■ **Excerpted passage**:
§

# Forum Contacts & Links Estimating & Quoting  Latest tradie accounting software ?????

## autogenous

Ok, I used to use MYOB basics but I now have a bunch of excel sheets which can be messy.  I would much prefer to use an ANDROID based software on my phone so I can add expenses when I leave the shop, take photos of receipts etc. 
It appears you do transactions on the spot COD via smart-phone now.  That would be good. 
I dont want a sledgehammer to nail a tack. 
Does anyone have a chart of accounts for a brickie tradie sole trader?   
Not employing, insurance, super overheads more than revenue, injuries, disaster in the making. Recipe for bankruptcy if you have assets.  All right if you have nothing to lose with dual passports. 
I want software to invoice, expenses and occasional material supply. BACK IT UP IN ONE FILE rather than excel sheets all over.  Although the ability to export to CSV or Excel for migration to accountants office software good. 
Yep, back up to the cloud from android too.  Dropbox, Google drive, cetra cetra 
KISS 
Meta Keywords: tradesmen, tradesman, sole trader, building, accounting, houses, residential, taxation, business, software, housing, accountant

----------


## joynz

Xero

----------


## Pulse

I'm in a different industry but look at cloud based stuff, Xero is booming and has add ons, I use banklink which was acquired by MYOB to do charts of accounts. 
Also paypal here is great, $99 card reader with no ongoing fees to take mobile payments, it goes into your paypal account not bank account.    
Sent from my iPhone using Tapatalk

----------


## Cecile

> banklink

  Just FYI, ATO hates this, or at least has in the past.

----------


## Micky013

> Just FYI, ATO hates this, or at least has in the past.

§

■ **What you will do**:
a) Repeat everything in the accounting software thread from "Ok, I used to" down to "with dual passports.".
b) Answer these from the accounting software thread:
(i) Which software did autogenous use before switching to a bunch of Excel sheets?
(ii) According to Pulse, how much does the PayPal Here card reader cost?
(iii) Which company acquired banklink?

■ **Stored data**:
§

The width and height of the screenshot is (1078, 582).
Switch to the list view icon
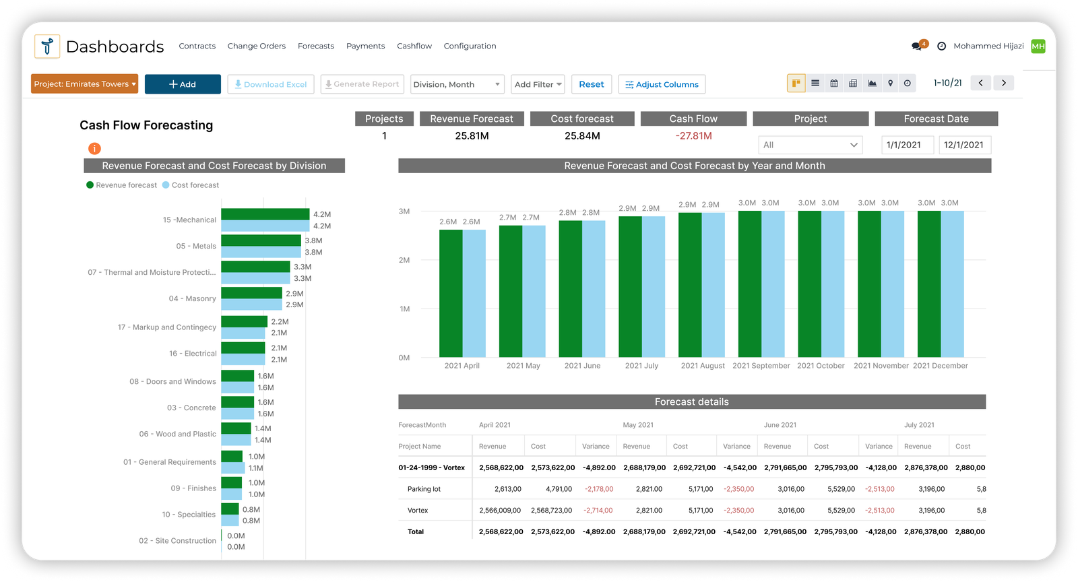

§

■ **Exercise responses**:
a)
Ok, I used to use MYOB basics but I now have a bunch of excel sheets which can be messy.  I would much prefer to use an ANDROID based software on my phone so I can add expenses when I leave the shop, take photos of receipts etc. 
It appears you do transactions on the spot COD via smart-phone now.  That would be good. 
I dont want a sledgehammer to nail a tack. 
Does anyone have a chart of accounts for a brickie tradie sole trader?   
Not employing, insurance, super overheads more than revenue, injuries, disaster in the making. Recipe for bankruptcy if you have assets.  All right if you have nothing to lose with dual passports.

b)
(i) MYOB basics
(ii) $99
(iii) MYOB